- _Task directions_
Would you retype exactly the lines from the one holding "Where should I" through the last line of the listing, and only those, without pictures?

- _Record excerpts_
-- Opening Marker --
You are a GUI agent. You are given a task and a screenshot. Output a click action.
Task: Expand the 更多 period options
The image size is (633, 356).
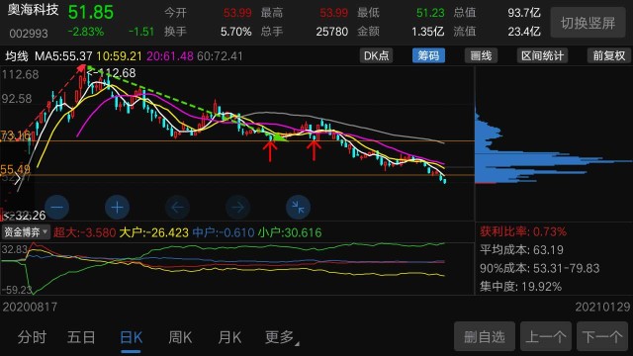(x=282, y=337)
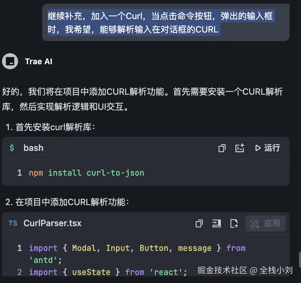Add bash command to terminal icon
Viewport: 301px width, 283px height.
[x=239, y=148]
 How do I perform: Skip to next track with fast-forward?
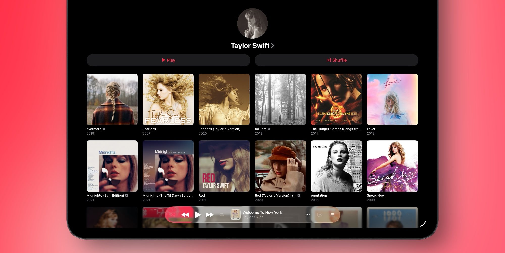point(210,215)
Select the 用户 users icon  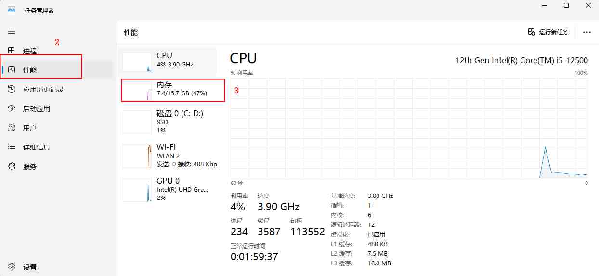12,128
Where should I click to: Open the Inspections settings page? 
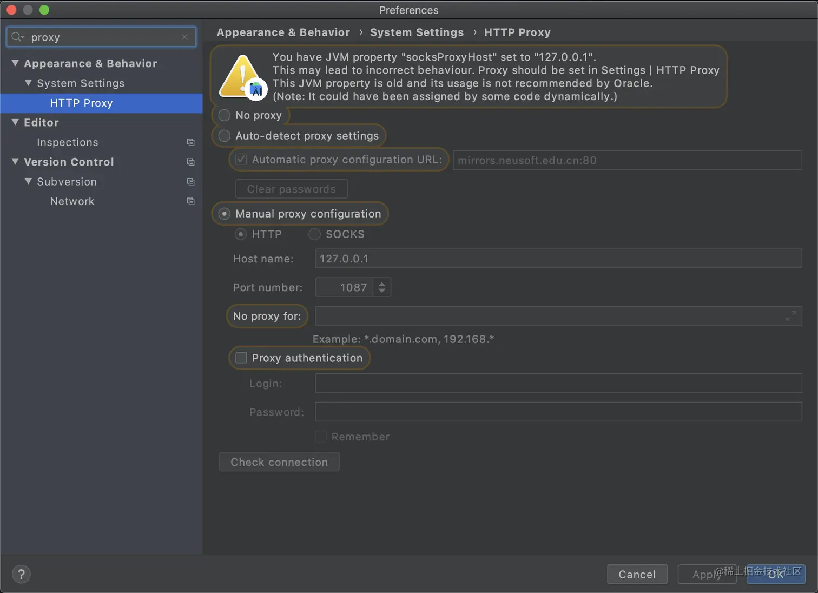[68, 142]
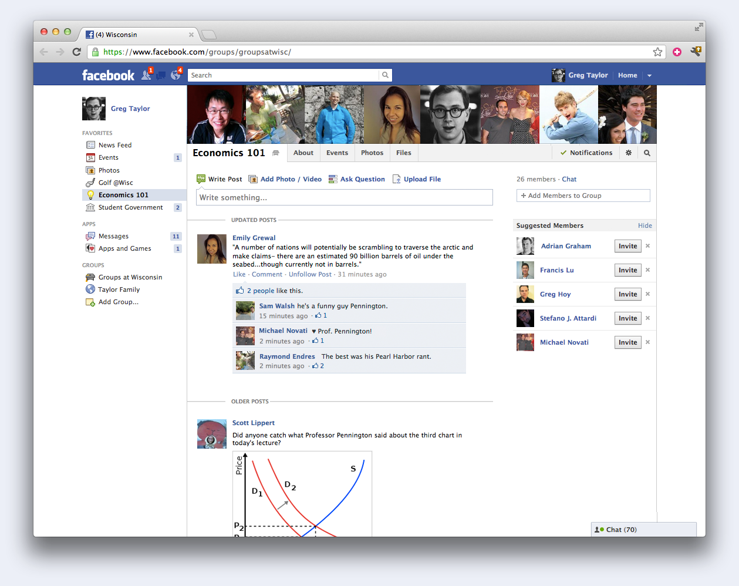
-- Closing Marker --
- _Result of this task_
Where should I click to: Open the Inspections settings page? 
[68, 142]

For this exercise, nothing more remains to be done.